Approche organisationnelle et soutien de la direction nécessaires
Nick Puetz, directeur général en charge de la stratégie cybersécurité au sein du cabinet de conseil Protiviti, explique que le parcours de Mme Carmichael reflète celui de la plupart des entreprises, qui ont souvent mis en place diverses composantes zero trust avant d’adopter officiellement l’approche, mais qui ne fonctionnent pas de manière concertée. L’utilisation d’un framework zero trust peut s’avérer utile. « C’est un moyen de rassembler tous les éléments diffus », explique-t-il. Alors que Mme Carmichael faisait progresser la société de conseil sur la voie du zero trust, son principal obstacle était d’amener l’entreprise à accepter le changement. Avec le zero trust, les chefs d’entreprise et les RH ont un travail important à faire pour créer et régir les identités et établir le niveau d’accès approprié pour chaque identité, explique Mme Carmichael. Ils doivent en outre assumer la responsabilité de ce travail et le gérer en permanence. Il s’agit là d’un changement organisationnel, souligne-t-elle, et c’est pourquoi la gestion du changement organisationnel et le soutien de la direction sont essentiels pour réussir le passage au zero trust. Le fait de mettre l’accent sur la « valeur à risque » – ce qui se passerait si des pirates accédaient à des données sensibles pour créer l’urgence du changement – a permis d’obtenir le soutien des parties prenantes de l’entreprise en faveur du zero trust. Il en va de même pour l’éducation et la formation, ajoute Mme Carmichael. « Le passage au zero trust implique tellement de groupes différents, de changements de processus et de personnes. Je ne pense pas que les gens soient conscients de l’ampleur des changements nécessaires pour parvenir au zero trust », dit-elle.

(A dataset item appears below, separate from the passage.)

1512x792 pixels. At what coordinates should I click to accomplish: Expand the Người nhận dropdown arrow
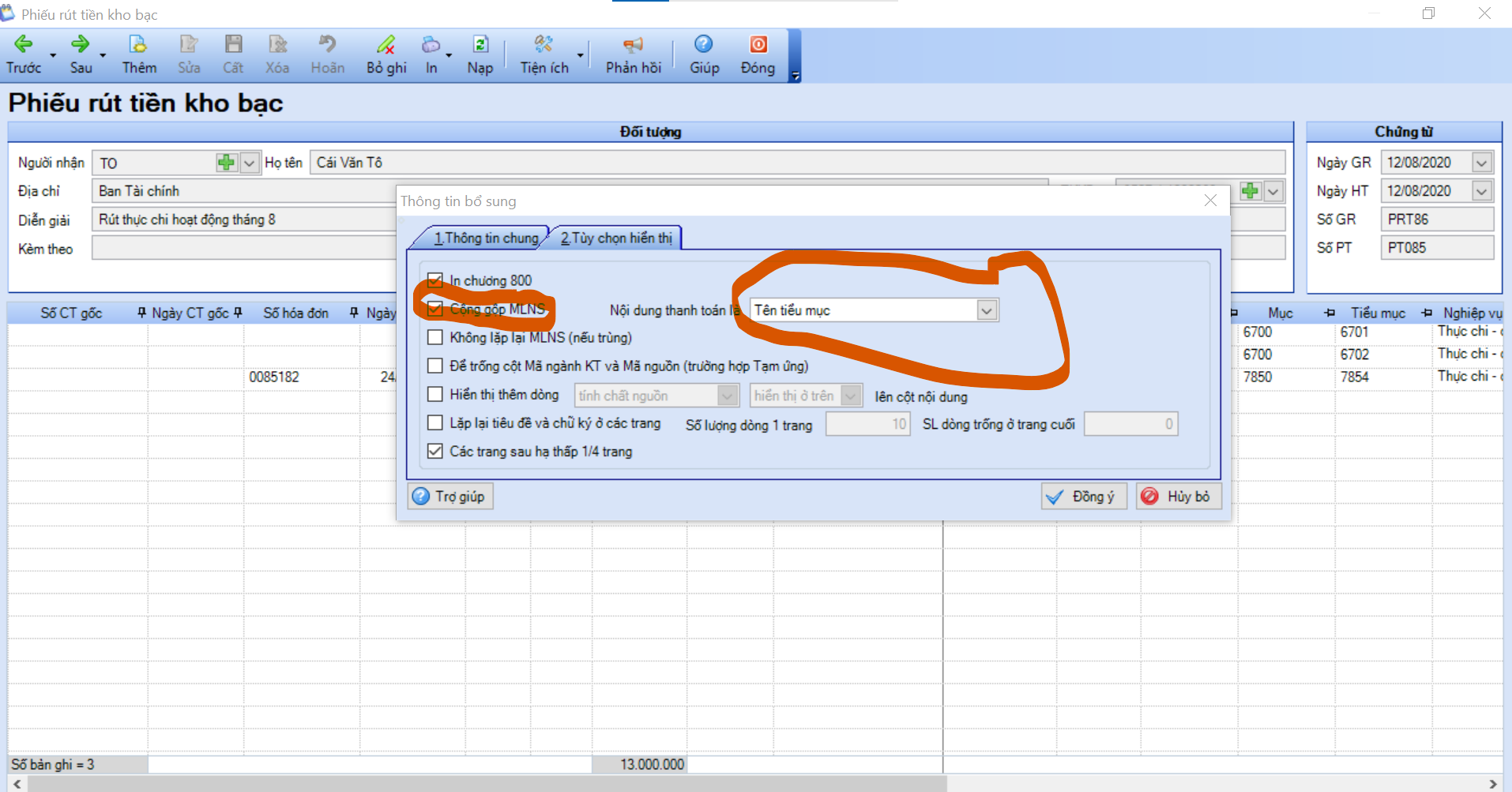[x=249, y=163]
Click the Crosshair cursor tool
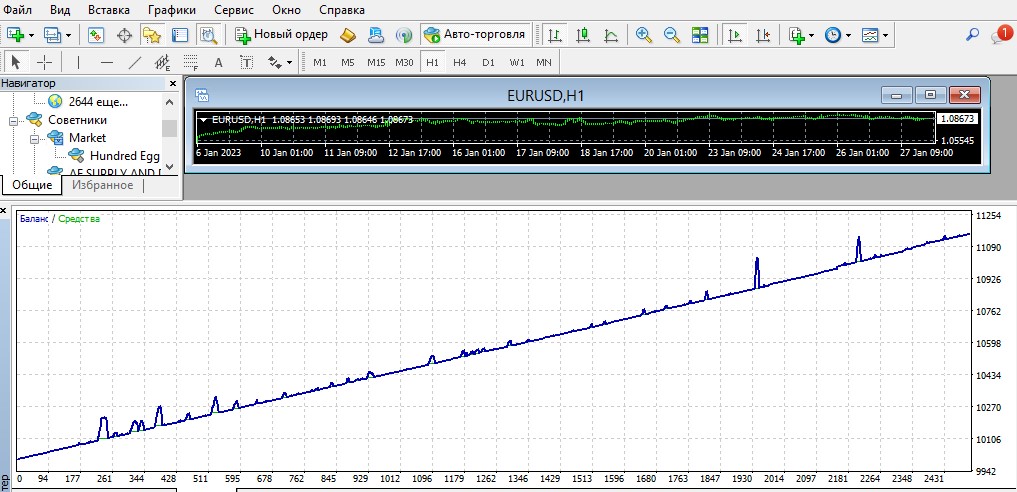Viewport: 1017px width, 492px height. tap(44, 62)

Définir, identifier et classer les joyaux de la couronne
Lorsque Niel Harper était RSSI au Bureau des Nations Unies pour les services d’appui aux projets, il était confronté à une tâche colossale : assurer la sécurité d’une organisation comptant 8 000 utilisateurs répartis dans le monde entier, dont beaucoup travaillaient sur le terrain, loin de ses bureaux de Copenhague, Genève et New York. En réponse, M. Harper a lancé l’organisme sur la voie du zero trust au cours de son mandat 2019-2022. Comme Mme Carmichael, il a commencé par examiner le réseau, les terminaux, les applications, les charges de travail, les données et les identités de l’organisation pour comprendre où les contrôles granulaires pouvaient et devaient être placés. Il a également dû déterminer, en fonction des objectifs de l’entreprise et des actifs critiques, quels composants techniques et quels changements de processus seraient nécessaires pour passer d’une confiance implicite au zero trust. “Définissons nos joyaux de la couronne ; il s’agit généralement de 2 à 10 % de vos données ou de vos actifs. Identifiez-les et classez-les – critiques, de grande valeur, confidentielles, strictement confidentielles. Vous aurez ainsi une meilleure idée de ce que vous voulez protéger”, explique-t-il. « Ensuite, examinez les investissements technologiques qui correspondent le mieux aux objectifs que vous avez définis afin d’obtenir un ensemble d’actifs à protéger par ordre de priorité. » M. Harper a également pris le temps d’identifier les gains rapides et les domaines dans lesquels le zero trust n’est pas réalisable, notamment en ce qui concerne les technologies existantes.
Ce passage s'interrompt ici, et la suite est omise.